Saved data entries:
******************************

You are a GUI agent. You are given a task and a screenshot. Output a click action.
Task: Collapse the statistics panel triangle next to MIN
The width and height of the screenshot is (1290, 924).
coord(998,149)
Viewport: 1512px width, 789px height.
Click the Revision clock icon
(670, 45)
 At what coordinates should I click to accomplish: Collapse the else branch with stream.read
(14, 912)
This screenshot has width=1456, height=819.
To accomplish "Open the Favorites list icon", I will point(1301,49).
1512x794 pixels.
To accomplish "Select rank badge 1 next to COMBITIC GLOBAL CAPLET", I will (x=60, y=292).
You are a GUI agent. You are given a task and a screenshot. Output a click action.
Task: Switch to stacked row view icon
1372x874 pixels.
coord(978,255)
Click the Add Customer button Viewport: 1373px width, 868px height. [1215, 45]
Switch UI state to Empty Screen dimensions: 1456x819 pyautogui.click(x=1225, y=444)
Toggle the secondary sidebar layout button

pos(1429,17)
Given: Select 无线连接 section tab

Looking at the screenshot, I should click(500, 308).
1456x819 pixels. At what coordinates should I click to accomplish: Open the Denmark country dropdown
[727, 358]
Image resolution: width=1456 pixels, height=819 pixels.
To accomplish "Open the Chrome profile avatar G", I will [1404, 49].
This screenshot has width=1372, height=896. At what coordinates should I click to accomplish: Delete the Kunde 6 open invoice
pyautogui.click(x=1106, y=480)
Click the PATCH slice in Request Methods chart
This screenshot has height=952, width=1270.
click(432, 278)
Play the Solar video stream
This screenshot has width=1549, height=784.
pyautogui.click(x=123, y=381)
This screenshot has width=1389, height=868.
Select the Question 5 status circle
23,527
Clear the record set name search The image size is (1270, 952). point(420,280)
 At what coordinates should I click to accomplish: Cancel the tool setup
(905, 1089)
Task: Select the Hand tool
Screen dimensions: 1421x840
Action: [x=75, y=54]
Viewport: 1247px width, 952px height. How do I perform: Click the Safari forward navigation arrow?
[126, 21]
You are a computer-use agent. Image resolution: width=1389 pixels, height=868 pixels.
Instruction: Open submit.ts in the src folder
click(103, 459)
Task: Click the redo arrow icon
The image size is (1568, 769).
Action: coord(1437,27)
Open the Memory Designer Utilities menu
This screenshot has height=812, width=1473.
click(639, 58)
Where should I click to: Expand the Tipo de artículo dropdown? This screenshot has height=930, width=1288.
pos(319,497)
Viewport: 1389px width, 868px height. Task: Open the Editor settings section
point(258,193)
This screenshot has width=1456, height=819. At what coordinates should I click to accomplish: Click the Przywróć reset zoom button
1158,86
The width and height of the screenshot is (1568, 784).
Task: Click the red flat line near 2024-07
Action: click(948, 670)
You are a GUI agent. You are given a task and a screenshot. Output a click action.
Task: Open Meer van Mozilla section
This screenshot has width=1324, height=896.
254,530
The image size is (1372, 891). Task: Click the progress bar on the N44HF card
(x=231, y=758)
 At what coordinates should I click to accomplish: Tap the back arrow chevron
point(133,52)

******************************

WHAT YOU SHOULD DO ▸ Out of the entries above, write out only the lines between the line holding "Click the Add" and the line holding "Clear the record", inclusive, each exactly as given.

TASK SOLUTION ▸
Click the Add Customer button Viewport: 1373px width, 868px height. [1215, 45]
Switch UI state to Empty Screen dimensions: 1456x819 pyautogui.click(x=1225, y=444)
Toggle the secondary sidebar layout button

pos(1429,17)
Given: Select 无线连接 section tab

Looking at the screenshot, I should click(500, 308).
1456x819 pixels. At what coordinates should I click to accomplish: Open the Denmark country dropdown
[727, 358]
Image resolution: width=1456 pixels, height=819 pixels.
To accomplish "Open the Chrome profile avatar G", I will [1404, 49].
This screenshot has width=1372, height=896. At what coordinates should I click to accomplish: Delete the Kunde 6 open invoice
pyautogui.click(x=1106, y=480)
Click the PATCH slice in Request Methods chart
This screenshot has height=952, width=1270.
click(432, 278)
Play the Solar video stream
This screenshot has width=1549, height=784.
pyautogui.click(x=123, y=381)
This screenshot has width=1389, height=868.
Select the Question 5 status circle
23,527
Clear the record set name search The image size is (1270, 952). point(420,280)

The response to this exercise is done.